Financial Industry Regulatory Authority (FINRA) Public Disclosure reveals that Hellman is referenced in two additional customer initiated investment related disputes containing allegations of his violative conduct during the period in which he was associated with Merrill Lynch. Specifically, Hellman is the subject of a customer initiated investment related written complaint on December 11, 2018 which was resolved for $440,000.00 in damages founded on accusations that the customer’s funds which were slated for municipal debt investments had been misappropriated through Hellman on October 23, 2017.

Hellman is referenced in another customer initiated investment related arbitration claim which was settled for $75,000.00 in damages supported by allegations that the customer’s investment purchases had been solicited or sold by Hellman away from the securities broker dealer; and the customer’s funds had been taken by Hellman without authorization being provided by the customer. FINRA Arbitration No. 18-04047 (Sept. 17, 2019).
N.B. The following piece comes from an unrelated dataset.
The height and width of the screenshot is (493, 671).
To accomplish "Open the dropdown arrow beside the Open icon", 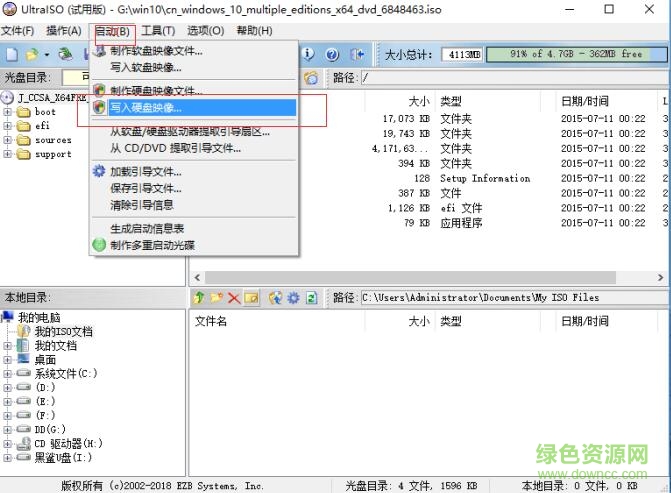I will click(46, 54).
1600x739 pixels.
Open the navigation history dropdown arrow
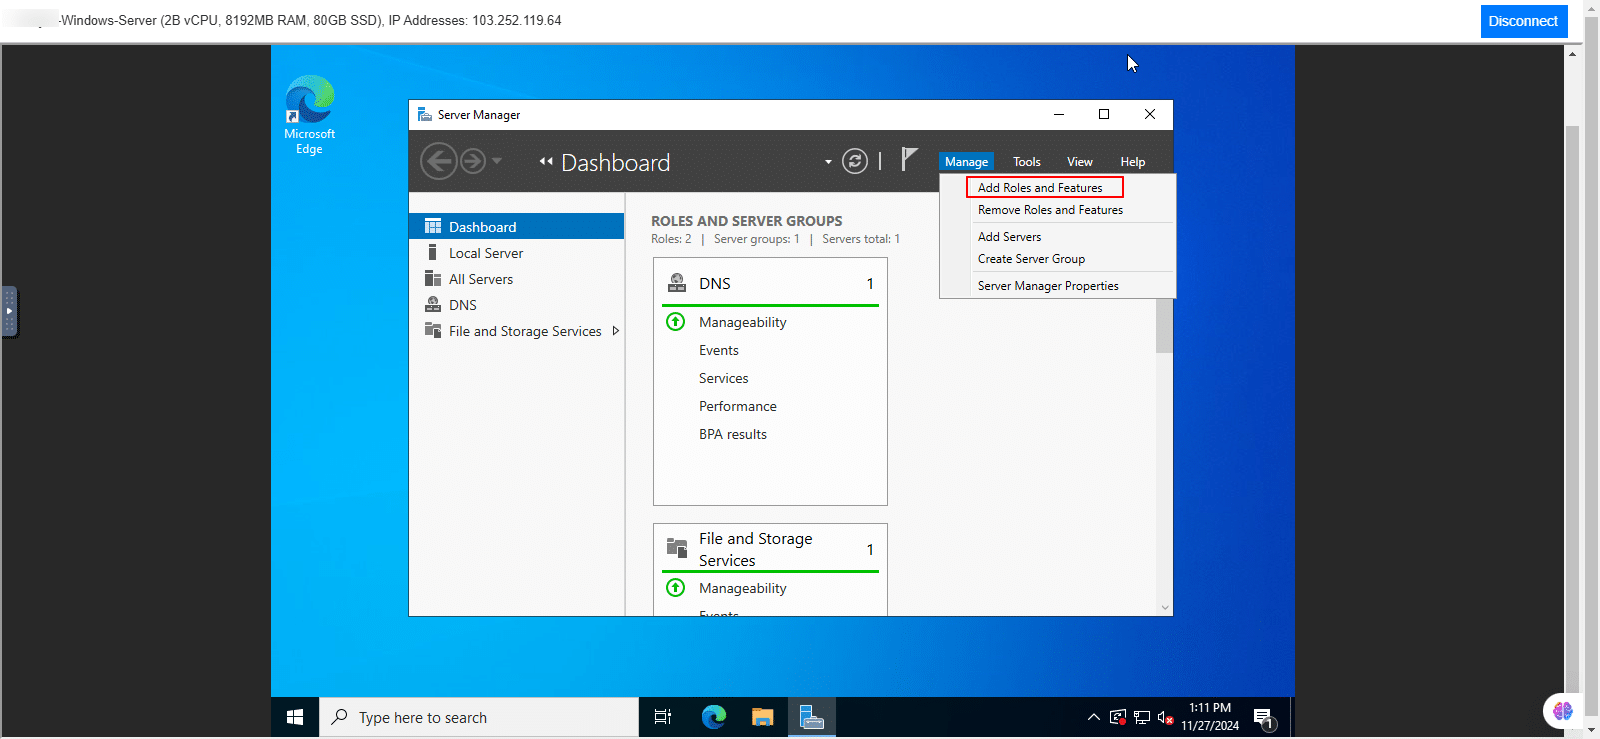(x=497, y=161)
FINRA Public Disclosure additionally confirms that Hellman has been barred from associating with any FINRA member in any capacity founded on findings that Hellman obstructed a FINRA investigation into accusations of his undisclosed outside business activities and private securities transactions. Letter of Acceptance Waiver and Consent No. 2018060168801 (Dec. 13, 2018).
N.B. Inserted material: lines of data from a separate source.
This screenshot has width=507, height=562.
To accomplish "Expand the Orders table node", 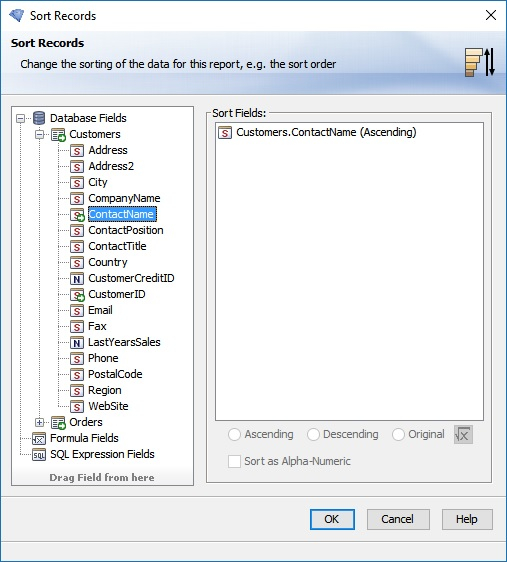I will click(x=39, y=423).
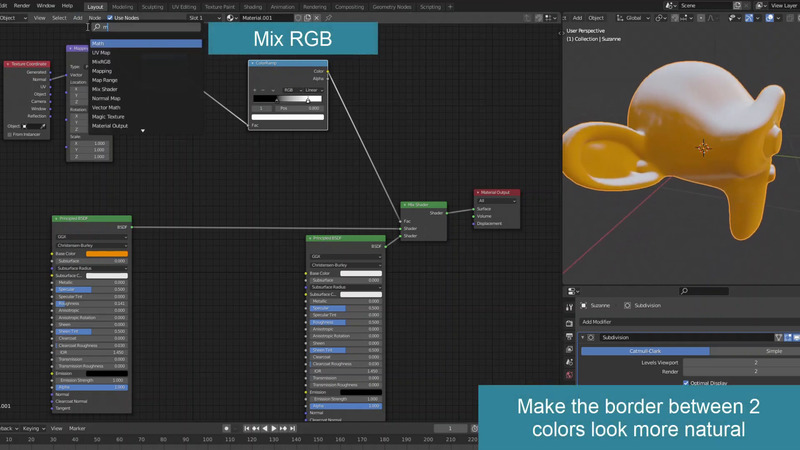The height and width of the screenshot is (450, 800).
Task: Toggle the Optimal Display checkbox
Action: [x=686, y=382]
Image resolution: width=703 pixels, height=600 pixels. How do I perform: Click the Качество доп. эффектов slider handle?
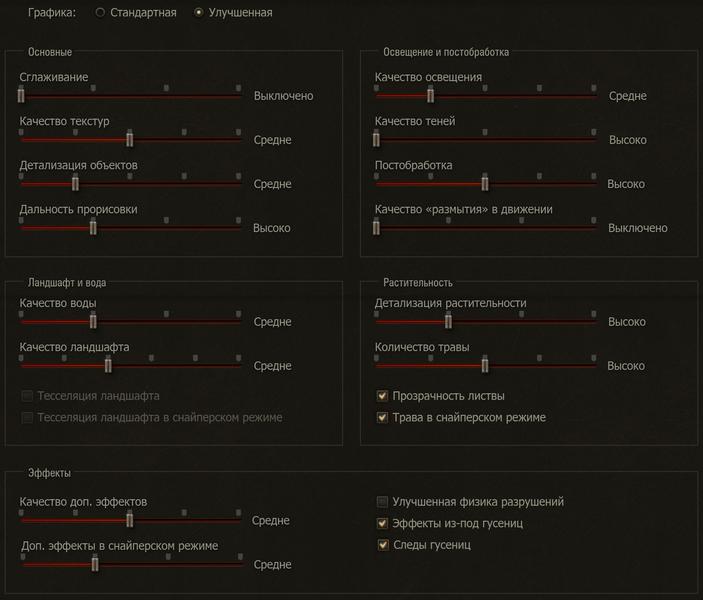130,520
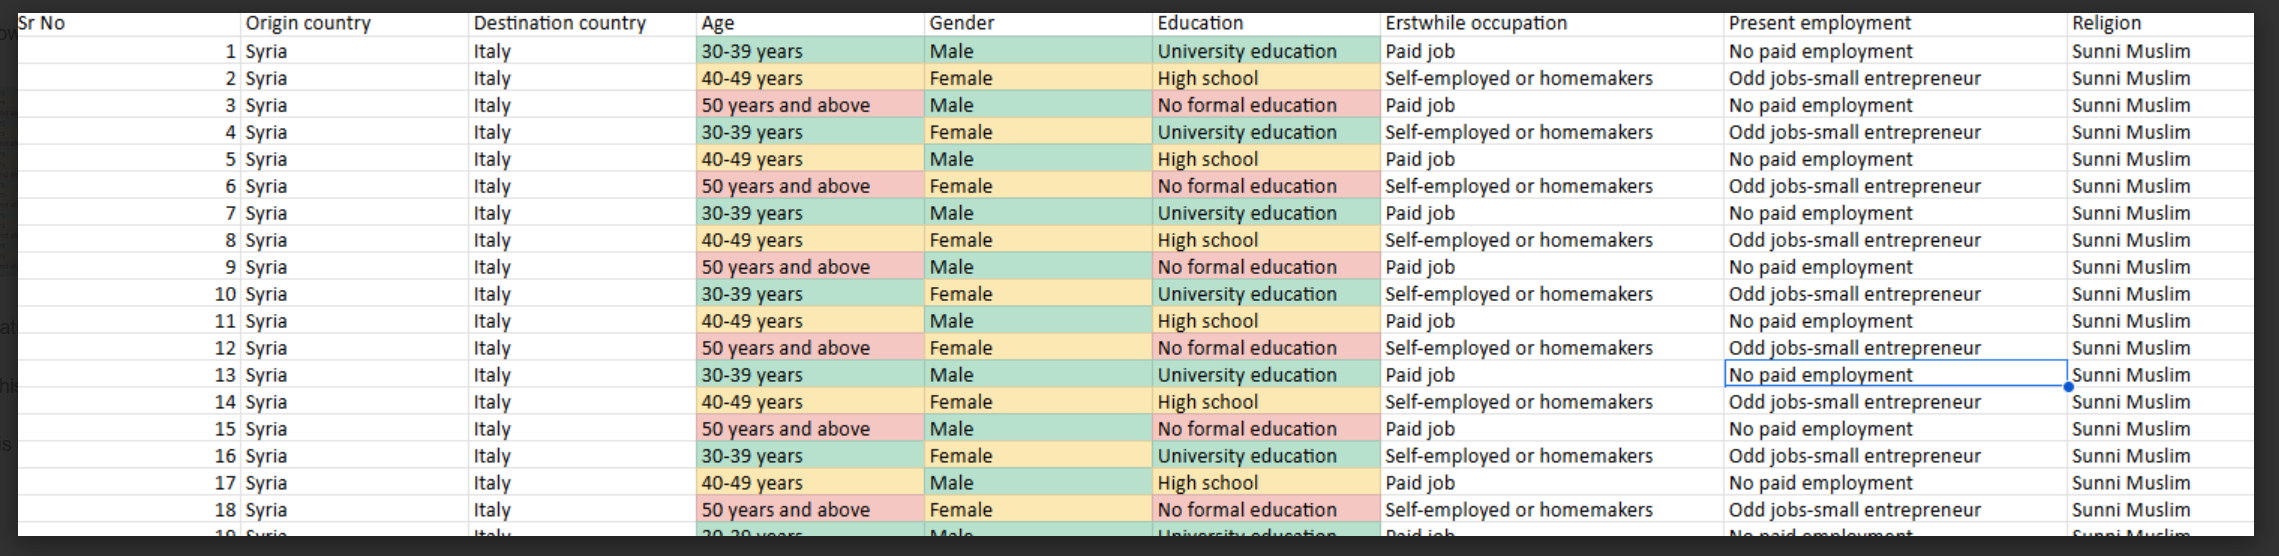Click the Education column header
Image resolution: width=2279 pixels, height=556 pixels.
(1267, 24)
According to the AWC, Hellman was investigated by FINRA after being discharged by Merrill Lynch on September 20, 2018. Hellman was terminated based upon allegations of his failure to comply with Merrill Lynch’s standards, and for his failure to inform the securities broker dealer about his facilitation of private securities transactions or engagement in outside business activities. Hellman confirmed with FINRA on November 19, 2018 that he received its request for his information and documentation which pertained to the accusations against him. Hellman chose not to cooperate with the regulator. FINRA determined that Hellman’s obstruction of the FINRA investigation was violative of FINRA Rules 2010 and 8210.

The information contained herein has been obtained from reliable sources however may not be accurate and is not guaranteed by us. Readers are encouraged to undertake their own independent investigation and evaluation of the relevant facts. All claims and allegations are subject to adjudication, decisions may be subject to appeal, and no inference is intended, nor should any inference be made from any information contained herein from any source.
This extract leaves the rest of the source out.